**TEXT PROVIDED:**
+--
Process of economic development has generally been associated with some structural transformation. One of them is increase in the share of manufacturing in Gross Domestic Product (GDP). We trace here the relationship between economy’s structural transformation and manufacturing.
During the period 2011-12 to 2024-25, the share of manufacturing in GDP has stagnated at 14-17 %. It has been the intention of the Government post economic reforms in 1991 to raise its share to 25 %. This target, despite repeated extension, still remains elusive. Another plan was to raise the share of workers engaged in manufacturing to at least 100 million; we have just reached two thirds of that level in 2023-24 (11.4 % of total workers). Overall manufacturing growth during 2011-2025 has averaged 5.9 % as against overall GDP growth of 6.0 %. To get a 25% share in GDP, overall rate of growth of manufacturing needs to be nearly 1.6 times the rate of growth of GDP.
Trade disruptions, supply chain chokes, geopolitical uncertainties, need for a greater oversight of the production process, job creation, innovation and national security reasons make a strong case for onshoring manufacturing. India cannot be an exemption to this. For our growth we need to pull all levers of economic activity, including manufacturing.
Our analysis reveals that, as a nation, we need to develop and adhere to a strategic intent for manufacturing. Like China’s Strategic Development Plan 2025. In our broader economic and development goals, we should identify key focus areas or core sectors for development, including in manufacturing. Government must build consensus among the stakeholders for these focus areas so that future governments will not deviate from these goals.
+--
**DATA EXCERPT:**
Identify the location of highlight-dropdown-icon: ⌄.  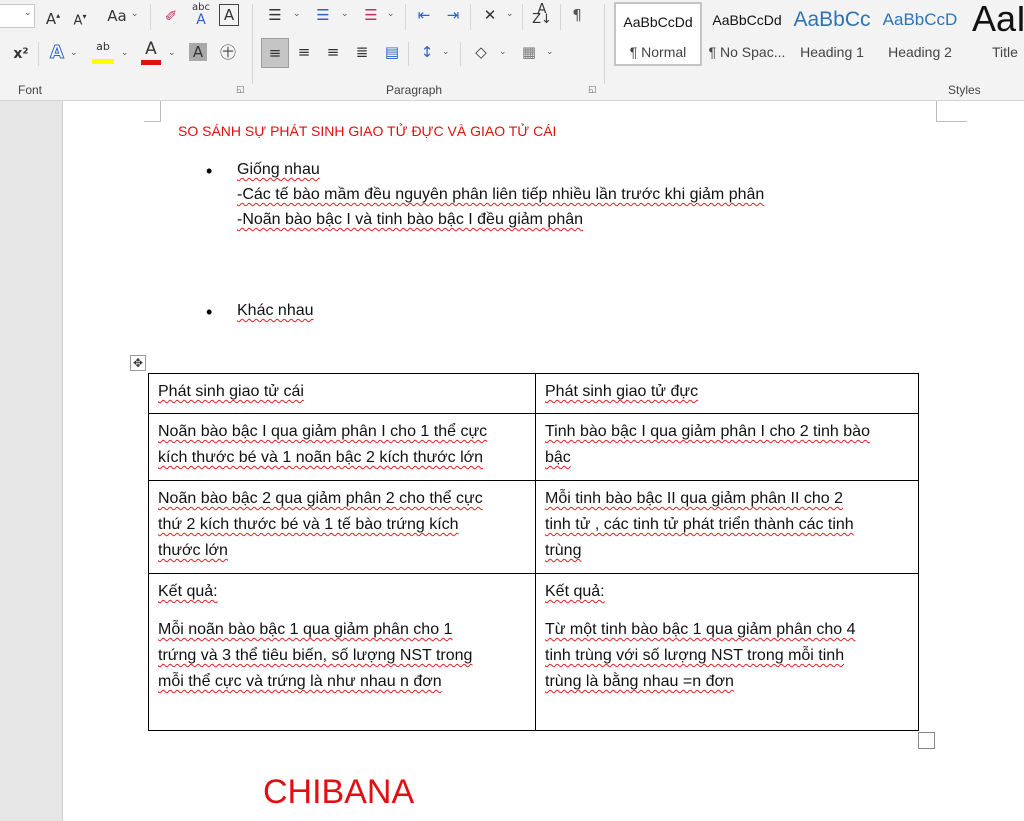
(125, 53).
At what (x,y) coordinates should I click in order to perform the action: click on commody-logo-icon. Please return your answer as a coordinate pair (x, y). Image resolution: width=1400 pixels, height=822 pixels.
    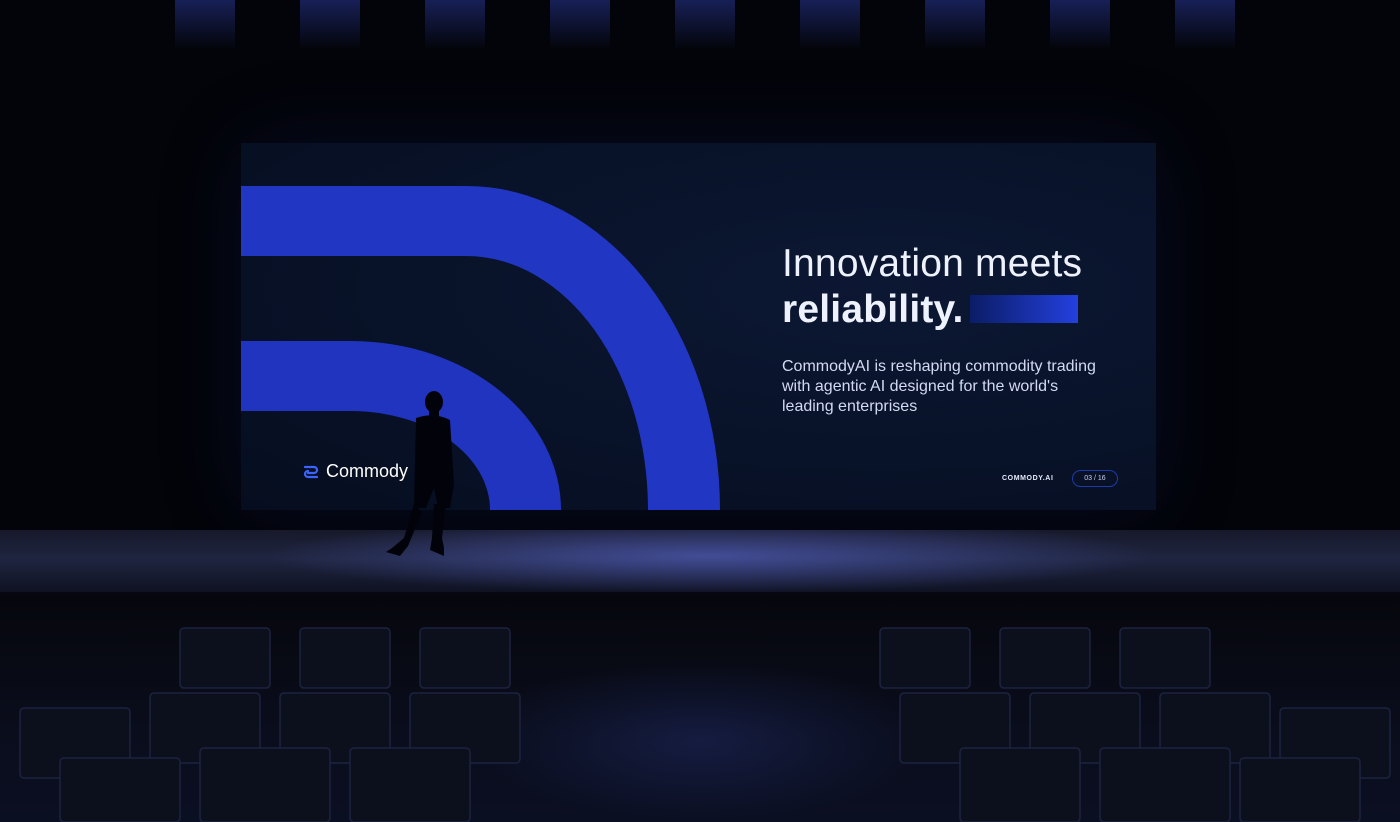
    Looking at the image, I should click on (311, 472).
+--
**TASKS:**
**a.** In the text on manufacturing, what share of GDP has the government aimed to raise manufacturing to since the 1991 economic reforms?
**b.** From the text on manufacturing, extract the passage that begins at the words "During the period" and stops after the words "growth of GDP.".
**c.** List every factor that the text on manufacturing says makes a strong case for onshoring manufacturing.

**ANSWER LIST:**
**a.** 25 %

**b.**
During the period 2011-12 to 2024-25, the share of manufacturing in GDP has stagnated at 14-17 %. It has been the intention of the Government post economic reforms in 1991 to raise its share to 25 %. This target, despite repeated extension, still remains elusive. Another plan was to raise the share of workers engaged in manufacturing to at least 100 million; we have just reached two thirds of that level in 2023-24 (11.4 % of total workers). Overall manufacturing growth during 2011-2025 has averaged 5.9 % as against overall GDP growth of 6.0 %. To get a 25% share in GDP, overall rate of growth of manufacturing needs to be nearly 1.6 times the rate of growth of GDP.

**c.**
- Trade disruptions
- Supply chain chokes
- Geopolitical uncertainties
- Need for a greater oversight of the production process
- Job creation
- Innovation
- National security reasons